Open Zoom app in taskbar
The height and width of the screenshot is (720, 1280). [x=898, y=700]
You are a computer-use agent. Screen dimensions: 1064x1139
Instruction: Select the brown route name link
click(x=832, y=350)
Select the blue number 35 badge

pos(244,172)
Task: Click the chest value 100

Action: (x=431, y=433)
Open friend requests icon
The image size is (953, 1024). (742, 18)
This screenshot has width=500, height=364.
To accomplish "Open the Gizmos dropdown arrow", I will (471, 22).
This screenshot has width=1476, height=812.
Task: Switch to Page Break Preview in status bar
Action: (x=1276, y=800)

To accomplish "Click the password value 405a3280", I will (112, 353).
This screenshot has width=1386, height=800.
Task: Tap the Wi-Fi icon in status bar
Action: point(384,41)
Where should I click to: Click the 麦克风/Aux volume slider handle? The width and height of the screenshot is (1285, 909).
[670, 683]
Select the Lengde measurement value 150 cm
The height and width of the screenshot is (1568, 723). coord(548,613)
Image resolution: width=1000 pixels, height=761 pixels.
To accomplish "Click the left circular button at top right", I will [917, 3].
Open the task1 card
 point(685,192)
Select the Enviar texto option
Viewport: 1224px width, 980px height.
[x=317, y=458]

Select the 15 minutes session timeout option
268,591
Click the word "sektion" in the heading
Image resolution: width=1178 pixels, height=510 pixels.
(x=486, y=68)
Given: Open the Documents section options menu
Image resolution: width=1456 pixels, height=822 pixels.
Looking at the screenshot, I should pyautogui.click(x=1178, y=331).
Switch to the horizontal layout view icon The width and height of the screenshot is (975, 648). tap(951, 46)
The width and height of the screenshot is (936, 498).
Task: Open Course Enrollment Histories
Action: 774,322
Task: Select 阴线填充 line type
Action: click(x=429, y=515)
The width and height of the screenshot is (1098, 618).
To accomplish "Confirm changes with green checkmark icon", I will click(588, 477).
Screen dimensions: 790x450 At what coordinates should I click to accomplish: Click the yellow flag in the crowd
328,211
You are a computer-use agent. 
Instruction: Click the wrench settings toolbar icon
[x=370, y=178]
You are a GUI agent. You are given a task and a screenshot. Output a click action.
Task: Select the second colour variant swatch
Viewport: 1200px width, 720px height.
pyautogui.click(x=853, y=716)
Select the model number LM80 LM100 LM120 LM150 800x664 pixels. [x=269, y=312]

◆ **WHAT YOU NEED TO DO**
Each record shown above must be printed once more, exactly.

◆ **ANSWER**
Open Zoom app in taskbar
The height and width of the screenshot is (720, 1280). [x=898, y=700]
You are a computer-use agent. Screen dimensions: 1064x1139
Instruction: Select the brown route name link
click(x=832, y=350)
Select the blue number 35 badge

pos(244,172)
Task: Click the chest value 100

Action: (x=431, y=433)
Open friend requests icon
The image size is (953, 1024). (742, 18)
This screenshot has width=500, height=364.
To accomplish "Open the Gizmos dropdown arrow", I will (471, 22).
This screenshot has width=1476, height=812.
Task: Switch to Page Break Preview in status bar
Action: (x=1276, y=800)

To accomplish "Click the password value 405a3280", I will (112, 353).
This screenshot has width=1386, height=800.
Task: Tap the Wi-Fi icon in status bar
Action: point(384,41)
Where should I click to: Click the 麦克风/Aux volume slider handle? The width and height of the screenshot is (1285, 909).
[670, 683]
Select the Lengde measurement value 150 cm
The height and width of the screenshot is (1568, 723). coord(548,613)
Image resolution: width=1000 pixels, height=761 pixels.
To accomplish "Click the left circular button at top right", I will [917, 3].
Open the task1 card
 point(685,192)
Select the Enviar texto option
Viewport: 1224px width, 980px height.
[x=317, y=458]

Select the 15 minutes session timeout option
268,591
Click the word "sektion" in the heading
Image resolution: width=1178 pixels, height=510 pixels.
(x=486, y=68)
Given: Open the Documents section options menu
Image resolution: width=1456 pixels, height=822 pixels.
Looking at the screenshot, I should pyautogui.click(x=1178, y=331).
Switch to the horizontal layout view icon The width and height of the screenshot is (975, 648). tap(951, 46)
The width and height of the screenshot is (936, 498).
Task: Open Course Enrollment Histories
Action: 774,322
Task: Select 阴线填充 line type
Action: click(x=429, y=515)
The width and height of the screenshot is (1098, 618).
To accomplish "Confirm changes with green checkmark icon", I will click(588, 477).
Screen dimensions: 790x450 At what coordinates should I click to accomplish: Click the yellow flag in the crowd
328,211
You are a computer-use agent. 
Instruction: Click the wrench settings toolbar icon
[x=370, y=178]
You are a GUI agent. You are given a task and a screenshot. Output a click action.
Task: Select the second colour variant swatch
Viewport: 1200px width, 720px height.
pyautogui.click(x=853, y=716)
Select the model number LM80 LM100 LM120 LM150 800x664 pixels. [x=269, y=312]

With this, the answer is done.